The VOCS attended the beginning of the joint mediation meeting. After my opening, she explained what the son had said to her and then answered the questions the parents had. She was able to frame his views in a way that was clear and neutral, and in a way that did not cause the parents to become defensive. Importantly, she explained things to them in a way that the parents were able to hear.

The VOCS also had some other views from the son about the current care arrangements and the way the parents were interacting with each other (matters that were also being mediated).

From my viewpoint as a mediator, I could see a real shift in the dynamic. The parents went on to have a full and interactive discussion and came to an agreement that took into account everyone’s interests to varying degrees and was likely to be sustainable.

I had another situation where a teenage girl had not seen her father for over a year when previously she had been in the shared care of her father and mother.  The father wanted her back in shared care and the mother was torn as the daughter had told her that she didn’t want to see her father again.

The VOCS used a similar approach to the above and met with the daughter for an hour and a half. The daughter was very emotional in the meeting but happy to be able to give her views in a safe way.  She explained what she would be comfortable with and what had worried her. Importantly she wanted a little bit of control in the process.

Dataset items:
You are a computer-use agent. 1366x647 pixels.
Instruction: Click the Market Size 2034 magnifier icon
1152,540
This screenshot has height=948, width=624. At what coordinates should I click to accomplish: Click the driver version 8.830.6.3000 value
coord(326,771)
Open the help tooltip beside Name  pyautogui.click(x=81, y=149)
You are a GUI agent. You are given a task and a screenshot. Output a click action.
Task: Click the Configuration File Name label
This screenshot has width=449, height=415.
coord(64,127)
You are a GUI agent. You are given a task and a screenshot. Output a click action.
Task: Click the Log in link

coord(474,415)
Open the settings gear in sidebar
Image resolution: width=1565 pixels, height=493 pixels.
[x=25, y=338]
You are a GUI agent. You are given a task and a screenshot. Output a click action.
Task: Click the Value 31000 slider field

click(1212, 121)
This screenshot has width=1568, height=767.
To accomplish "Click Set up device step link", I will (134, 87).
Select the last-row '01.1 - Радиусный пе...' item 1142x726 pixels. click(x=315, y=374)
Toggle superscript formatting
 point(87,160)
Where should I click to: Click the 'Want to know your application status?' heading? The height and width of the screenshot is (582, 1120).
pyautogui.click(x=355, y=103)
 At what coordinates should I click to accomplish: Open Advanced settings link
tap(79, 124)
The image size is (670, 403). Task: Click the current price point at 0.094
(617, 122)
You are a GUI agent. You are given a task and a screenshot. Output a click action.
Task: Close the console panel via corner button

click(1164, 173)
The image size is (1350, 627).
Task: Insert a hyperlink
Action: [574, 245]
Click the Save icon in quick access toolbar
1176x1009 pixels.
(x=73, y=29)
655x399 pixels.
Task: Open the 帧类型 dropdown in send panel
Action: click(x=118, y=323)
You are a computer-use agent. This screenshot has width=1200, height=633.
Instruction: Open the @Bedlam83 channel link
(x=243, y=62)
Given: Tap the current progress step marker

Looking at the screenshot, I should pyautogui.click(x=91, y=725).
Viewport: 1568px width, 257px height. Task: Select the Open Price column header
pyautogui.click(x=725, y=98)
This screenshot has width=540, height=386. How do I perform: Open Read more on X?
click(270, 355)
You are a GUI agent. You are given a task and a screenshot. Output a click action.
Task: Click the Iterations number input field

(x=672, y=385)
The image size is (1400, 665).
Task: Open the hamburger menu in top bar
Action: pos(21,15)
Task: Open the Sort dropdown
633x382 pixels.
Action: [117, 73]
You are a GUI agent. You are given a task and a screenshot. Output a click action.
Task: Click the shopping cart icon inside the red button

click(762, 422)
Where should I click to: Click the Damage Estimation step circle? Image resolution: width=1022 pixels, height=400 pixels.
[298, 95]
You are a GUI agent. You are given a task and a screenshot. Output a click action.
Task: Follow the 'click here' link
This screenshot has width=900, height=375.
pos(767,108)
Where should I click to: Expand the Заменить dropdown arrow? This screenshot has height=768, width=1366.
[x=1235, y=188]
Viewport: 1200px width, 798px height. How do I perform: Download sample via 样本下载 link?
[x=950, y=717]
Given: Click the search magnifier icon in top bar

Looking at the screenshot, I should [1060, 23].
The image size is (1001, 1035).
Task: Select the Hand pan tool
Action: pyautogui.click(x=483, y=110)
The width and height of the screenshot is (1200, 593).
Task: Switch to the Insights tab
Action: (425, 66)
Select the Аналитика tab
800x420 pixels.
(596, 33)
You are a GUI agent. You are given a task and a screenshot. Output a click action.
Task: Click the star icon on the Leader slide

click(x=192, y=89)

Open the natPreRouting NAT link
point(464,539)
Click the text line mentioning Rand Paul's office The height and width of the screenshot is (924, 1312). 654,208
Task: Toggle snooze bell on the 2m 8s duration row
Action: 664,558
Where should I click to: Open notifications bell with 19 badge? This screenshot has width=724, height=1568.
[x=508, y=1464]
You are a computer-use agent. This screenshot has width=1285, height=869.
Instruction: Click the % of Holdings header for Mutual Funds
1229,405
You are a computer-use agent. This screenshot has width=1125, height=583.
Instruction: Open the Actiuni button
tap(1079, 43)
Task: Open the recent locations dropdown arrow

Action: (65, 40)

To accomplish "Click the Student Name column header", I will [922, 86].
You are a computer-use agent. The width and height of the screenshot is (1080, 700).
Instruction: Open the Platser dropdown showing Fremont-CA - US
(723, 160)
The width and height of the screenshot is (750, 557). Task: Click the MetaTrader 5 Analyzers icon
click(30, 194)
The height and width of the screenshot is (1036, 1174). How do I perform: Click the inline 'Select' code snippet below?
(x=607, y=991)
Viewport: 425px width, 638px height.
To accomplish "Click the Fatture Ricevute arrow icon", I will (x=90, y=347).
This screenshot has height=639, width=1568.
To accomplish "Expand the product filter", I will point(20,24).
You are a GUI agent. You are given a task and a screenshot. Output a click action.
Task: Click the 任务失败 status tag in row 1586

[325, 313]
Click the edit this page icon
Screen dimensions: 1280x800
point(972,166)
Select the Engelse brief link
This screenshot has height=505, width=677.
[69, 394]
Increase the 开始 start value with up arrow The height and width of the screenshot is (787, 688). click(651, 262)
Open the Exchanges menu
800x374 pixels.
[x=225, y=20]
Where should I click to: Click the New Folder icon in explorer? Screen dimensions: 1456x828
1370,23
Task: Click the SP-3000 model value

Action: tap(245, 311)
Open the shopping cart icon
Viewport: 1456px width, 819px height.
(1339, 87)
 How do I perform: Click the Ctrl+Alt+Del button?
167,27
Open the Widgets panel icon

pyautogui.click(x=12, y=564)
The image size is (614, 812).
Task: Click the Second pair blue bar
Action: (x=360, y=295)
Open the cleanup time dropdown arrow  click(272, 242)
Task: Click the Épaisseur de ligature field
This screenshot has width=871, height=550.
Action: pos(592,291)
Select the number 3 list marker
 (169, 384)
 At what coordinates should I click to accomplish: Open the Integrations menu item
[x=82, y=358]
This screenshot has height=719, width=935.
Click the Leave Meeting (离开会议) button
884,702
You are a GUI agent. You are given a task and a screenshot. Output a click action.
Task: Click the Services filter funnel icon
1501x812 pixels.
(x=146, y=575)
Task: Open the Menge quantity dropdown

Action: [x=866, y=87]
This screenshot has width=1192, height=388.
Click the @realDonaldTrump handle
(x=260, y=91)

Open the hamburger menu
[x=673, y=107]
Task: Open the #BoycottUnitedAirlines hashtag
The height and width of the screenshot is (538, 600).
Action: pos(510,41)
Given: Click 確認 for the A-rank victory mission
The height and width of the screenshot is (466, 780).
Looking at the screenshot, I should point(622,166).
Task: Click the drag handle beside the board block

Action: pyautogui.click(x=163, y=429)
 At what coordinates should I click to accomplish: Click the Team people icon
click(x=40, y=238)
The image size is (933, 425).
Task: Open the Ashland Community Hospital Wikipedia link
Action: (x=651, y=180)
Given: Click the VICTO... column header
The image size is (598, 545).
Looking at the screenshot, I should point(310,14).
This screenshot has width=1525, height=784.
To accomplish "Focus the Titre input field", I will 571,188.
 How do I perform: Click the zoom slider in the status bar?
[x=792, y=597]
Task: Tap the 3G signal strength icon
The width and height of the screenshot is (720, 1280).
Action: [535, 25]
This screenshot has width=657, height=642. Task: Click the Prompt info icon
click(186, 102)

• INSTRUCTIONS
A. Print the section of the mediation account that begins at the words "The VOCS attended" and stops after the words "to be sustainable.".
B. Answer these questions from the mediation account:
(i) Who attended the beginning of the joint mediation meeting?
(ii) How long had the teenage girl gone without seeing her father?
(iii) For how long did the VOCS meet with the daughter?
C. Pick up the mediation account after its last sentence and continue it.
The records are separate material and are not part of the mediation account.

• ANSWER SECTION
A.
The VOCS attended the beginning of the joint mediation meeting. After my opening, she explained what the son had said to her and then answered the questions the parents had. She was able to frame his views in a way that was clear and neutral, and in a way that did not cause the parents to become defensive. Importantly, she explained things to them in a way that the parents were able to hear.

The VOCS also had some other views from the son about the current care arrangements and the way the parents were interacting with each other (matters that were also being mediated).

From my viewpoint as a mediator, I could see a real shift in the dynamic. The parents went on to have a full and interactive discussion and came to an agreement that took into account everyone’s interests to varying degrees and was likely to be sustainable.

B.
(i) The VOCS
(ii) Over a year
(iii) An hour and a half

C.
When the VOCS explained this to the father he was able to see that by giving her a bit of control, she was more likely to come around and spend time with him. The daughter hadn’t been able to say what she had wanted to her parents directly because she always got upset and emotional when talking to them directly and it didn’t come out the way she wanted it to. By having the space to give her views this way, they got heard by her parents and could be acted on. The agreed plan was set up to support the relationship of a father and his daughter.


I strongly believe in the value of this process for families, and most importantly children. At Fair Way we are dedicated to supporting the whole family through their journey, not just the parents.  It is essential that the VOCS acts in a safe and supportive way which is why all the Fair Way VOCSs are specifically chosen for their expertise.

FDR is available to families even if they have commenced the court process.  In fact, under the MoJ Operational Guidelines, if they are directed by a judge to attend FDR they can access an additional 12 hours of FDR services in 12 months.  Lawyer for child can be a directed to attend or parents can elect to involve a VOCS.

If you have any questions about the policy or process, the FDR process or if you are interested in becoming a VOCS for Fair Way, please do contact us.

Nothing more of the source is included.